O quinto capítulo do livro deixa algo a desejar. Em vez de um aprofundamento analítico nos dados da pesquisa, o autor optou por descrever enfadonha e muito sucintamente a resposta de cada um dos parlamentares que responderam ao questionário. No lugar de uma explicação, o leitor depara-se com uma extensa listagem de opiniões individuais, muitas delas repetitivas, e o capítulo assume um formato similar a um relatório de pesquisa descritivo. O autor faz menção às metodologias de análise de discurso, mas não as utiliza.

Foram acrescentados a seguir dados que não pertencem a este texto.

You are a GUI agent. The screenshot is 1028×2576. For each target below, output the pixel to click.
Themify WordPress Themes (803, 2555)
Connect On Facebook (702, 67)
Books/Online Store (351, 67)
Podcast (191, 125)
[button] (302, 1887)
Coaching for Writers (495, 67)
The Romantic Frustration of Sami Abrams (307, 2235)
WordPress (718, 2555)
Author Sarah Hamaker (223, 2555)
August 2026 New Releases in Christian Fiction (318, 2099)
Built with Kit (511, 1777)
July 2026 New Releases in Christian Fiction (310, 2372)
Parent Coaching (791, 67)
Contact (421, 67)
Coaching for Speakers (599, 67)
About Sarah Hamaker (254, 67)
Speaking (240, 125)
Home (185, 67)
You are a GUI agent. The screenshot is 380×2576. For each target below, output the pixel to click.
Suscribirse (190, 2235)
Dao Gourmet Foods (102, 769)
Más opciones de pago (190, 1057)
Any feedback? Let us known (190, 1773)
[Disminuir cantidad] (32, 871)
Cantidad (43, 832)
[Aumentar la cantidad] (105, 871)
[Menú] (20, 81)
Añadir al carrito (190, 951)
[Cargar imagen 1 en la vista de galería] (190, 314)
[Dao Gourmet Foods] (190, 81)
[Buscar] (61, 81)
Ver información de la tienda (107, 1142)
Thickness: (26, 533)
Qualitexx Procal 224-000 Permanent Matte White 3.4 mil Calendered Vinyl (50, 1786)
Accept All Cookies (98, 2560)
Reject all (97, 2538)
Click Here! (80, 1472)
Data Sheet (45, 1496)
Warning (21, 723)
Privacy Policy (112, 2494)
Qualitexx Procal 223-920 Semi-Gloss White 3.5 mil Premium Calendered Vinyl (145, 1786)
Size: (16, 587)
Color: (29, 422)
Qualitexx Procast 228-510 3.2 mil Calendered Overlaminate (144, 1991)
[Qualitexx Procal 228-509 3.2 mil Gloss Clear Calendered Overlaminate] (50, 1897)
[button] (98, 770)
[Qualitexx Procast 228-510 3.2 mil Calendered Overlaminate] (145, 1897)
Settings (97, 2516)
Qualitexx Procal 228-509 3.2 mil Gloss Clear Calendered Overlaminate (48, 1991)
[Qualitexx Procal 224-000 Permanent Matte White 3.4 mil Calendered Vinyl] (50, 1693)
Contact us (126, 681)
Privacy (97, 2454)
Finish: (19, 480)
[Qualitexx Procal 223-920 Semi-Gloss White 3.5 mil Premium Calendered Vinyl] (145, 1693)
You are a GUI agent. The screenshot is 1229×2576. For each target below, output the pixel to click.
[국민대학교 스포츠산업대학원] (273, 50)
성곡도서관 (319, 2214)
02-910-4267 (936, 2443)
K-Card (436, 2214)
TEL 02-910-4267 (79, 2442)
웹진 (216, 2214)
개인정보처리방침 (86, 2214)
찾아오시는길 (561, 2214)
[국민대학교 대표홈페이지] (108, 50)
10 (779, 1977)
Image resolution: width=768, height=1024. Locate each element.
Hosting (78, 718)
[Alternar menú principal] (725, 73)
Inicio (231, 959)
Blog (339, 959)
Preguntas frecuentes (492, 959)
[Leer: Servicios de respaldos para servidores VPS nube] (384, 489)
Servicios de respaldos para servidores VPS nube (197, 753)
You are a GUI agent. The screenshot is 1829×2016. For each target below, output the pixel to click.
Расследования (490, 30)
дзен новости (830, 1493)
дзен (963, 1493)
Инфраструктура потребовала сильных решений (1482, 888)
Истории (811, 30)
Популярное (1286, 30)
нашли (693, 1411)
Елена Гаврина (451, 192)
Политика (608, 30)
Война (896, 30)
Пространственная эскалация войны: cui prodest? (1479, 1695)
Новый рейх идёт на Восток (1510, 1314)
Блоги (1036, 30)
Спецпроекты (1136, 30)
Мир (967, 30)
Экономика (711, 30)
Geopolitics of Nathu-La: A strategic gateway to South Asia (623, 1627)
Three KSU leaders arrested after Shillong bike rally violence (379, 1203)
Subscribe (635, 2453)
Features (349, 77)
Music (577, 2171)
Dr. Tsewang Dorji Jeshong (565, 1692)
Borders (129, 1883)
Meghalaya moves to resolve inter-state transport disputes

Apenas merecem menção, pelo pitoresco e pela condição de outlier do seu autor (depois expulso do partido), as afirmações do deputado Babá: "O Legislativo está em decadência. O deputado federal está ligado à luta dos trabalhadores, seja através de enfrentamento diário, seja através de projetos para beneficiar os trabalhadores e destruir com [sic] a burguesia" (p. 94). Se realmente crê no que diz, seria impossível a Babá permanecer num partido que chegou ao governo numa democracia capitalista.

Em resumo, o trabalho de Leal oferece ao leitor uma descrição bastante sucinta das opiniões declaradas dos parlamentares petistas no momento em que o partido deixaria sua condição de oposicionista congênito aos governos nacionais. Avança muito pouco, porém, no tratamento analítico desse material, seja mediante o uso das técnicas de análise de discurso, seja pelo confronto das opiniões declaradas com o comportamento legislativo propriamente dito. Com isso, embora seja possível detectar correspondência entre a discussão teórica elaborada nos primeiros capítulos da obra e os dados colhidos mais adiante, o trabalho carece de um maior aprofundamento. Termina-se a leitura com a convicção de que as tensões percebidas de forma impressionista no discurso petista correspondem ao que se pode aferir por meio de um levantamento mais sistemático desse mesmo discurso; todavia, fica-se sem saber se as opiniões emitidas abertamente encontravam eco na atuação parlamentar efetiva do Partido dos Trabalhadores na oposição – algo que poderia ser feito, reitero, confrontando-se as opiniões emitidas com a prática parlamentar, mensurável pelas votações.

De qualquer modo, esse PT ao qual o estudo se refere foi sepultado pela chegada do partido ao governo do país. A atuação parlamentar durante o governo Lula, o rigor inicial com os rebeldes, as tensões em torno das reformas e da política econômica, tudo isso mostrou que além da lealdade às instâncias partidárias, aos movimentos sociais ou ao eleitorado, a bancada petista viu-se diante da contingência de ser leal ao governo. Isto mudaria bastante o enfoque a ser adotado numa nova investigação que o autor pudesse vir a realizar com os legisladores. Mas após o cataclismo que se abateu sobre o governo Lula e o PT, quaisquer respostas que fossem dadas a uma enquête já não obedeceriam mais a condições normais de funcionamento da instituição em estudo. Ademais, será preciso saber se ainda haverá objeto.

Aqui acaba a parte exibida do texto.